今や国民病ともいわれる花粉症。多くの人がこの時期、花粉症に苦しんでいるのではないでしょうか。集中力が落ちたり、メイクが崩れたり、仕事にも影響が出てしまうことも。つらい花粉症、今年は漢方で乗り切ってみませんか?今回は花粉症におすすめの漢方薬を「丸の内の森レディースクリニック」漢方外来の吉住先生が解説してくれます。漢方薬はあなたの体質に合わせてじっくり根本からアプローチしてくれるので、毎年繰り返す花粉症に悩むあなたにもおすすめです。
花粉症に漢方が良い理由
花粉症とは、漢方医学的に体内の水分代謝がスムーズに行われず、停滞している「水滞」の状態といえます。このような状態を改善しながら、花粉症のつらい症状を和らげてくれるのが漢方薬です。西洋薬のように眠気を気にせず服用できるのもメリット。根本原因にアプローチするので、毎年繰り返す花粉症にもおすすめです。

花粉症におすすめの漢方薬3選
小青竜湯(しょうせいりゅうとう) : 水っぽい鼻水やくしゃみに
苓甘姜味辛夏仁湯(りょうかんきょうみしんげにんとう) : 冷えがあり胃腸が弱い場合の水っぽい鼻水に
越婢加朮湯(えっぴかじゅつとう) : 熱っぽく、かゆみがひどい場合に
1. 小青竜湯(しょうせいりゅうとう)
こんな症状に : 水っぽい鼻水、くしゃみ、鼻のムズムズ感、涙目、透明な痰が出る咳などに。まるで風邪のような、サラサラした鼻水の症状に効果的です。
含まれる生薬 : 麻黄、桂枝、乾姜、細辛、五味子、芍薬、半夏、甘草。体を温め、水分代謝を良くする生薬が配合され、水っぽい鼻水を改善します。即効性はありますが、胃腸の弱い人や高血圧の人の使用は注意が必要です。
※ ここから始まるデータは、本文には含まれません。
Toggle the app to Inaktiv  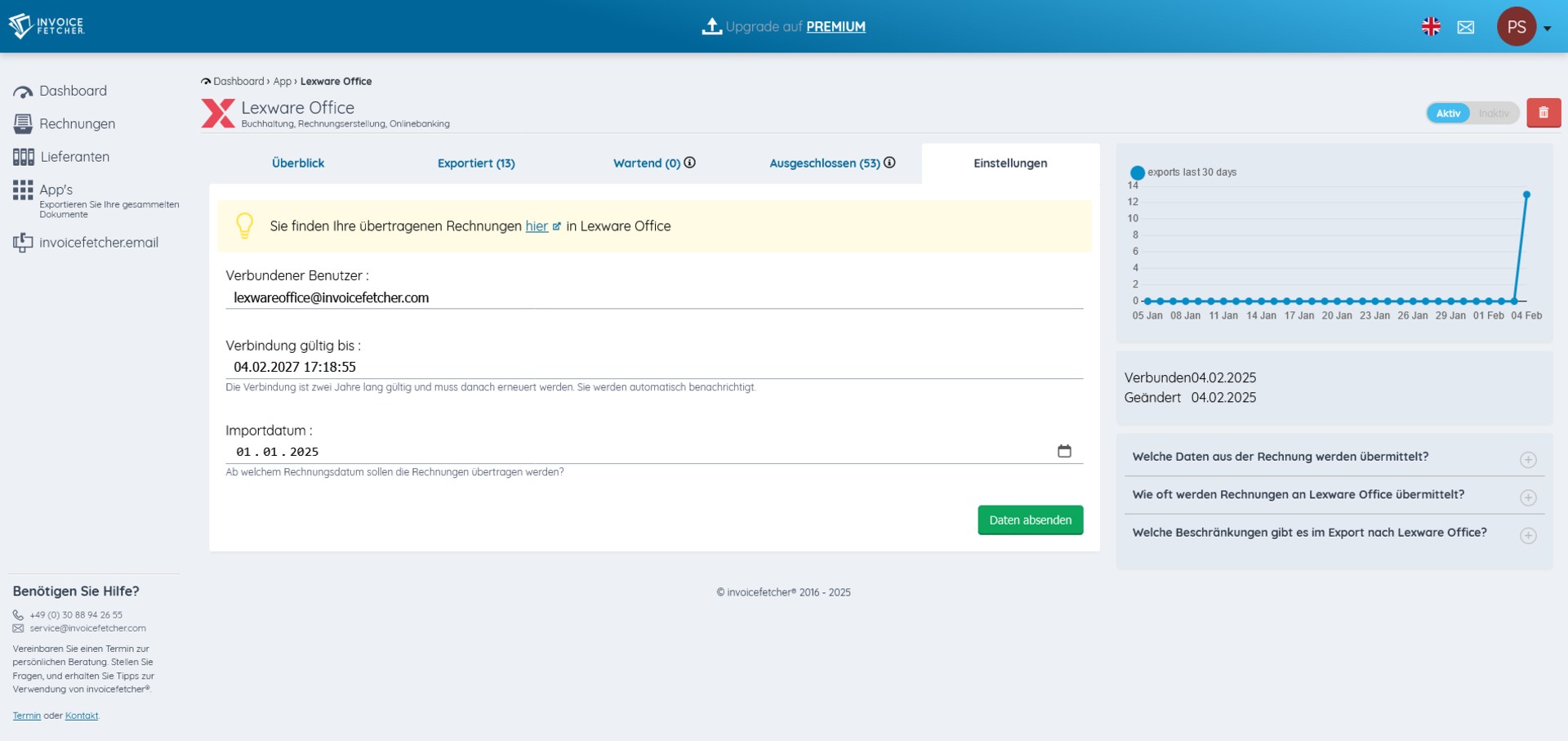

2. 苓甘姜味辛夏仁湯(りょうかんきょうみしんげにんとう)
こんな症状に : 水っぽい鼻水、くしゃみ、咳、冷えなどの症状に。
含まれる生薬 : 杏仁、半夏、茯苓、五味子、乾姜、甘草、細辛。副作用が出にくく、胃腸の弱い人でも安心して使用できます。
3. 越婢加朮湯(えっぴかじゅつとう)
こんな症状に : 目、鼻、喉、肌などの痒みがひどい、粘り気のある鼻水が出る、熱っぽい、鼻粘膜がむくんでの鼻づまりなど、炎症症状の強い人に。熱感を伴う花粉症に効果的です。
含まれる生薬 : 石膏、麻黄、朮、大棗、甘草、生姜。炎症を抑え、熱を冷ます効果のある生薬が配合されています。
花粉症と漢方:まとめ
花粉症は水滞をベースに、寒証・熱証などが複雑に絡み合って起こると考えられます。また、漢方薬によっては、胃腸障害や血圧上昇を起こすこともあるので、その人の体質や状態に合わせた処方が重要です。自己判断せず、漢方に詳しい医師に相談しながら、自分にぴったりの漢方薬を見つけて、快適な春を過ごしましょう。